* WORK TO COMPLETE *
Reproduce the seaborn plotting and correlation text below word for word, from its first line to its last.

We can get fancier by using a different column to set the color (or "hue"):

Try running the following code:

In [None]:
sns.pairplot(df,hue="species")

Now let's introduce some correlations.  We're not going to spend time on learning about the 
theory behind correlation, as you've done that in the statistics prerequisite for this course.
Instead, we're going to jump right in and annotate a graph with a lot of statistical information:

In [None]:
from scipy import stats

In [None]:
# ignore the warning about deprecated annotation
g = sns.JointGrid(data=df,x='petal_length',y='sepal_length')
g = g.plot(sns.regplot, sns.distplot)
g = g.annotate(stats.pearsonr)

Think about what the different components mean.  We'll return to using this in the next section on Wine Quality.

## Part 2: Wine quality
![](resources/vinho.png)

* ENTRIES SUPPLIED *
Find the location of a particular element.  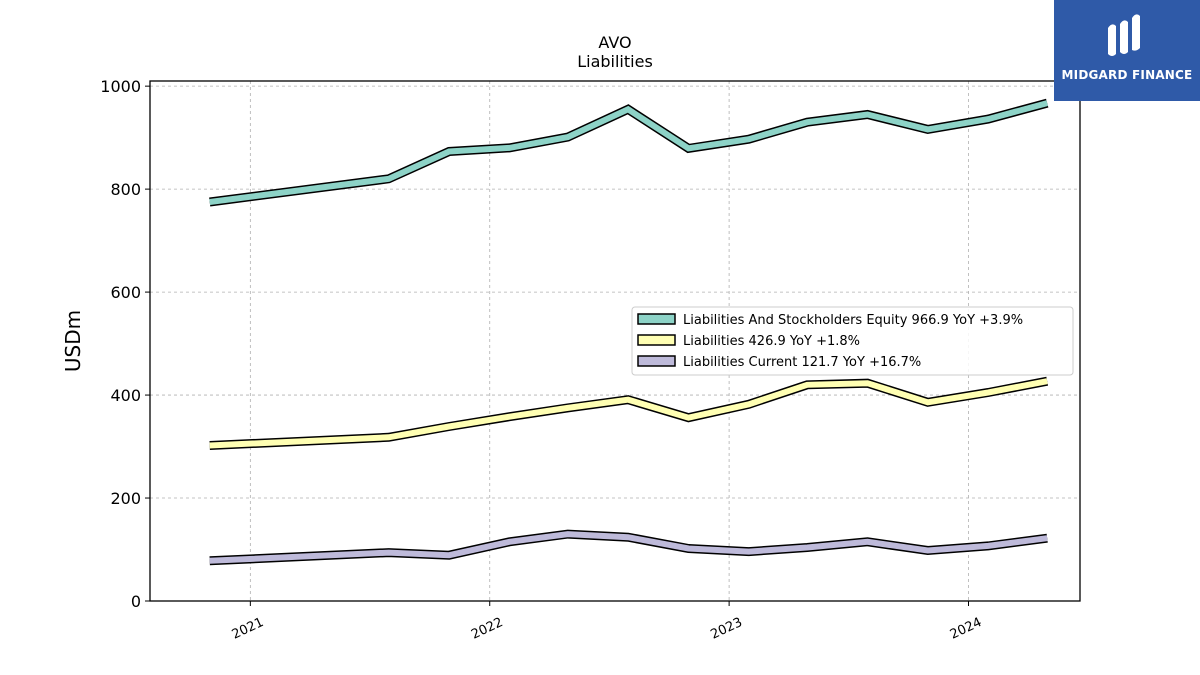

x-tick-label: 2024 is located at coordinates (966, 629).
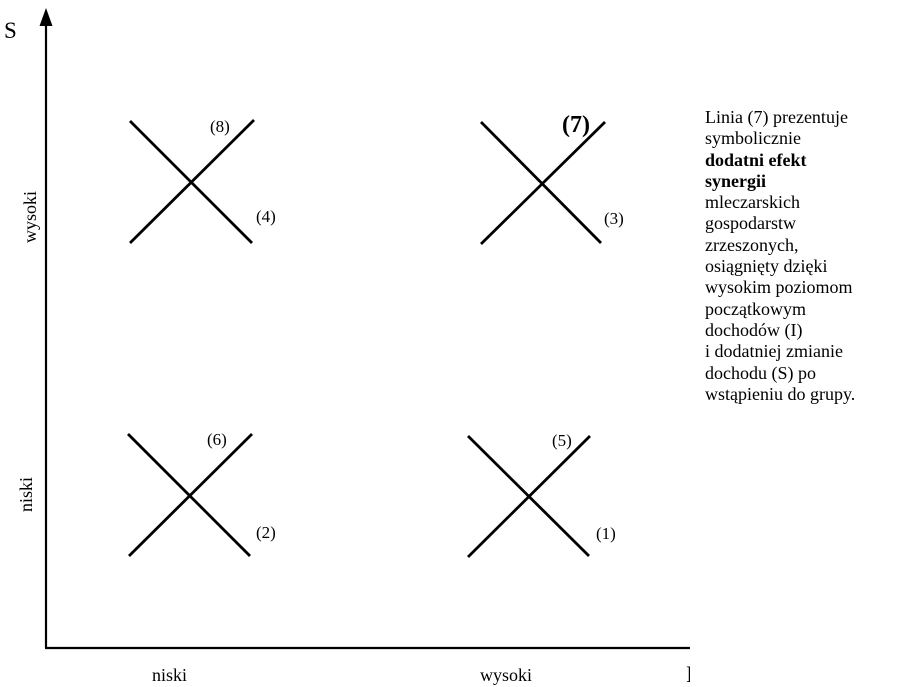 The width and height of the screenshot is (898, 687). Describe the element at coordinates (528, 496) in the screenshot. I see `line-1-segment` at that location.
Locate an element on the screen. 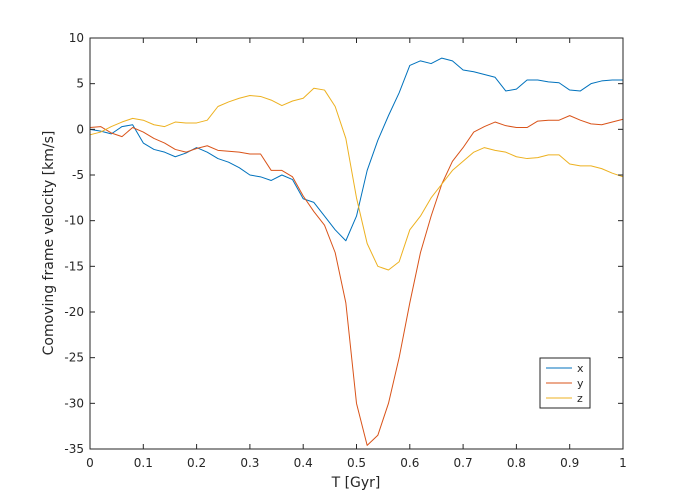 This screenshot has height=504, width=688. x-tick-label: 0.3 is located at coordinates (250, 463).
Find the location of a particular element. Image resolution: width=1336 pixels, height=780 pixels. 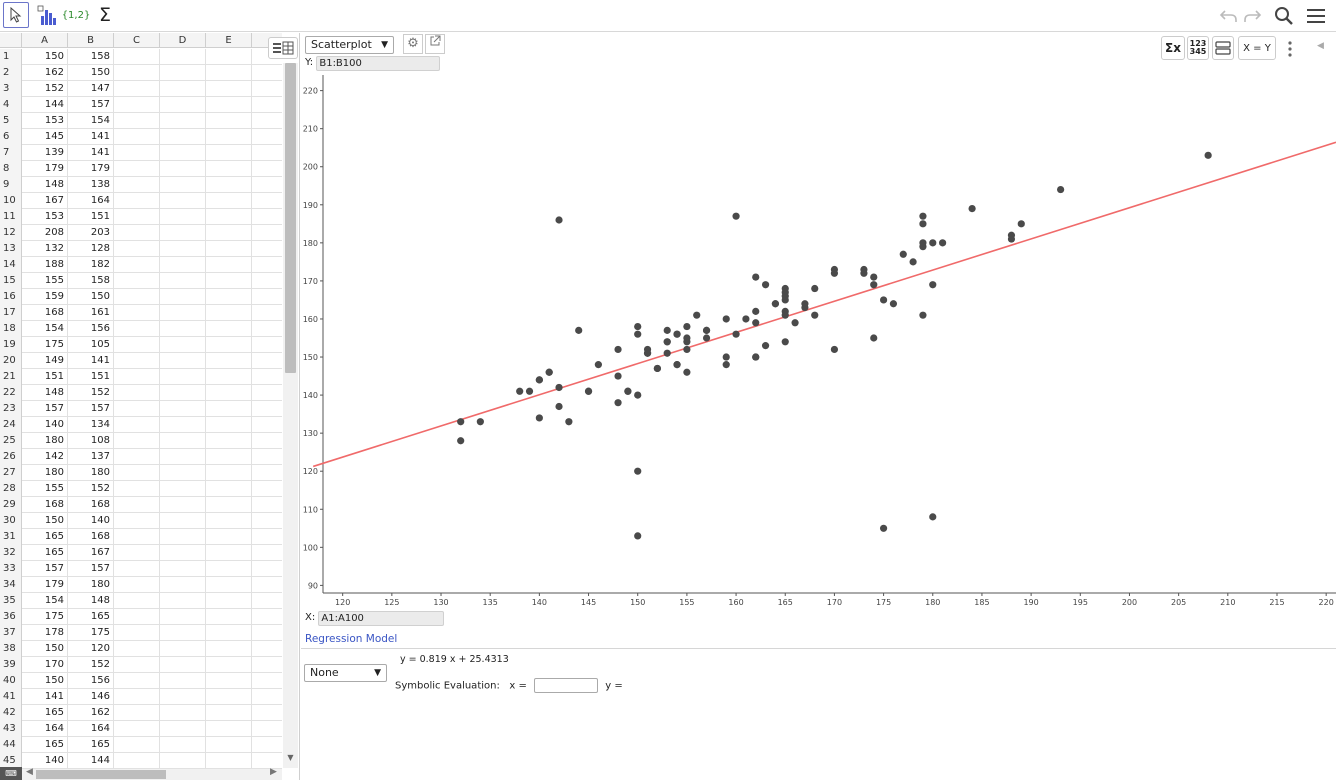

row-number: 36 is located at coordinates (11, 617).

* YOUR SOLUTION *
We can get fancier by using a different column to set the color (or "hue"):

Try running the following code:

In [None]:
sns.pairplot(df,hue="species")

Now let's introduce some correlations.  We're not going to spend time on learning about the 
theory behind correlation, as you've done that in the statistics prerequisite for this course.
Instead, we're going to jump right in and annotate a graph with a lot of statistical information:

In [None]:
from scipy import stats

In [None]:
# ignore the warning about deprecated annotation
g = sns.JointGrid(data=df,x='petal_length',y='sepal_length')
g = g.plot(sns.regplot, sns.distplot)
g = g.annotate(stats.pearsonr)

Think about what the different components mean.  We'll return to using this in the next section on Wine Quality.

## Part 2: Wine quality
![](resources/vinho.png)